On Sat, Apr 25, 2020 at 1:54 PM Johan Corveleyn <jcorvel_at_gmail.com> wrote:
> On Sat, Apr 25, 2020 at 11:18 AM Daniel Shahaf <d.s_at_daniel.shahaf.name>
> > Karl Fogel wrote on Fri, 24 Apr 2020 13:43 -0500:
> > > On 24 Apr 2020, Mark Phippard wrote:
> > > >I think this would be a good idea in that it might be one of the last
> > > >remaining niches where SVN is a better tool for the job than a DVCS.
> > > >I do not think I could contribute though.
> > > >
> > > >I just wanted to throw another item on the pile. I recall an old
> > > >thread (have not been able to find it) where it was shown that a
> > > >massive performance win on large binary blobs would be if we could
> > > >skip all of the xdelta stuff and just stream the binary.

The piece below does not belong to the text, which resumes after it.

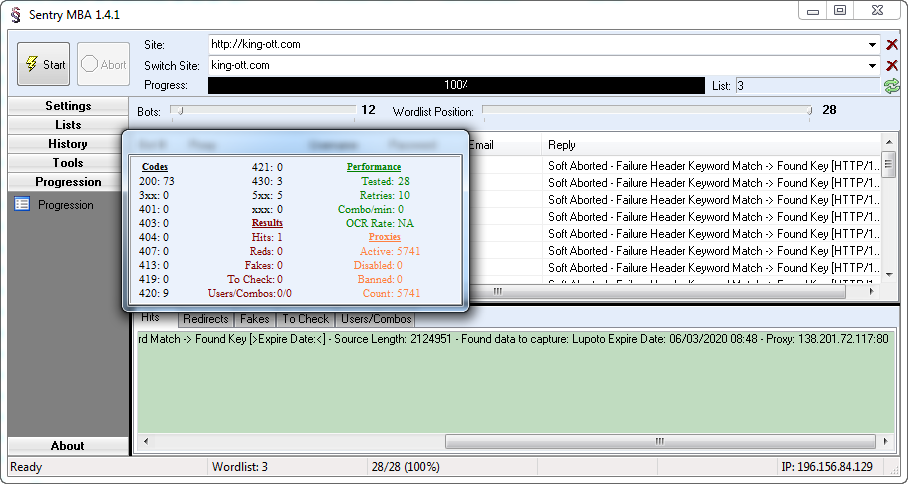Switch to the Redirects tab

If I recall
> > > >correctly, you can even see and demo this today using WebDAV and just
> > > >doing a PUT or whatever is right request with the entire file. The
> > > >server already knows how to handle it and store the file the same as
> > > >it would if it had come via a SVN client. I think there were some
> > > >complications with how svndiff0/svndiff1 etc are expected by a
> > > >client, but if there were some way to have a property on a file that
> > > >caused us to skip all of this, including storing the extra pristine
> > > >copy, it could be a big win for managing large binaries with SVN.
> > > >
> > > >It seems like we could make revert fetch the file from the server
> > > >again to restore a binary.
> > > >
> > > >If I can find any of those old threads I will share them. So far the
> > > >only one I found was about how using a larger xdelta window size
> > > >could give better compression, but the thread I recall was about not
> > > >doing it at all. It also assume that the xdelta is of no real value
> > > >because it does not shrink the amount of bytes that have to be
> > > >transferred.
> > >
> > > Ah, thanks for this reminder! I also recall those results (and I
> guess they're not surprising). I'll make sure we keep it in mind if this
> project happens. If you happen to dig up any of the old threads, that'd be
> great, but even if you don't, the above information is enough for a
> developer to know the possibility exists.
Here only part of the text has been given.